«The Way of the Knife: The C.I.A., a Secret Army, and a War at the Ends of the Earth».
C’est le titre d’un livre écrit par un journaliste du New-York Times, Mark Mazzetti, que l’on peut traduire par «Le chemin de couteau : la CIA, une armée secrète, et une guerre aux extrémités de la terre» et qui relate et analyse une dizaine d’années d’intervention militaire secrète, illégale par définition, des Etats-Unis.
Plus que par le passé, dit le journaliste du New-York Times, la Central Intelligence Agency est devenue «une agence paramilitaire» au service de la Maison Blanche qui lui donne le droit de tuer. Ian Fleming, le créateur de James Bond, lui-même agent secret britannique, avait accordé à son héros le «permis de tuer». Sans aucun doute, l’auteur de «Espions, faites vos jeux», publié en 1952, révélait une réalité des services secrets, même si personne ne se faisait d’illusion sur leurs pratiques criminelles.
Mais ce que rapporte Mark Mazzetti dans son livre, à propos des agissements de la CIA en «Afghanistan, en Irak et dans les endroits les plus difficiles d’accès pour une armée», comme actuellement au Mali, dépasse l’entendement. Alors que la loi américaine interdit à la CIA, dont la fonction «exclusive» est le renseignement, d’utiliser ces méthodes, celle-ci s’est appuyée sur les Navy Seal (Sea, Air And Land, mer, air et terre), une force spéciale, pour contourner la loi et commettre des crimes. L’exécution d’Oussama Ben Laden, en mai 2011, à Abbottabad, au Pakistan en est un des nombreux exemples que nous pourrions citer. Sans avoir averti au préalable le président des Etats-Unis, Barack Obama, lequel, préparant sa réélection à la Maison Blanche, donne l’autorisation à cette mission secrète de liquider le chef d’Al-Qaïda recherché depuis les attentats du 11 septembre 2001. Comme d’autres dont nous n’avons pas percé tous les arcanes, l’opération Ben Laden n’a pas encore révélé tous ses secrets.

Le livre de Mark Mazzetti ne traite pas de cette affaire, mais, plus particulièrement, de celle d’un homme, nommé Mohammad, partisan des Talibans, habitant le Waziristan, situé dans les zones montagneuses pakistanaises, à la frontière avec l’Afghanistan, fiché comme opposant dangereux au régime du général Pervez Musharraf et signalé à la CIA comme étant un chef de la rébellion tribale, tué, en juin 2004, en même temps que plusieurs autres personnes membres de sa tribu, dont deux garçons, par un missile tiré d’un drone «Predator».

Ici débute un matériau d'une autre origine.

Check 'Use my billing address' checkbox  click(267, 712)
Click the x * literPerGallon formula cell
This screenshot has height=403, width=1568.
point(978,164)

Immédiatement, l’armée pakistanaise prend «la responsabilité de l’attaque, affirmant que c’est elle qui avait mené cette opération, alors que l’on savait qu’un drone avait survolé, vingt-quatre heures avant, la zone tribale du Waziristan, dans l’objectif de commettre cet assassinat ciblé.
L’auteur de «The Way of the Knife: The C.I.A., a Secret Army, and a War at the Ends of the Earth » découvre qu’un accord secret avait été conclu entre l’ISI (Inter-Services Intelligence) pakistanais, avec l’approbation de Musharraf, pour éliminer «Mohammad en échange d’une autorisation d’accès des drones américains sur le territoire du Pakistan». Depuis cette opération, dit Mark Mazzetti, des centaines d’autres de même type ont été conduites au Pakistan à l’aide de drones tuant des milliers de personnes, des Pakistanais ou des Arabes, dont l’écrasante majorité sont des civils n’ayant aucun lien avec le «terrorisme».
Georges W Busch et, après lui, Barack Obama ont fait du Pakistan leur terrain d’expérience pour les assassinats ciblés que l’actuel président américain utilise au Sahel.
Des membres du Congrès américain, aussi bien des républicains que des démocrates, exigent de Barack Obama, depuis quelques mois, qu’il fasse toute la lumière sur ces opérations illicites, de s’expliquer sur l’utilisation des drones et du rôle que joue désormais la CIA, celle-ci n’étant plus seulement une agence de renseignement.
La question se pose de savoir si le gouvernement malien, dont la légitimité est contestée par les Américains, eux-mêmes, a donné son accord à l’intervention de ces drones, ciblant des membres d’Al Qaïda au Maghreb islamique, du Mujao et d’Ansar Eddine.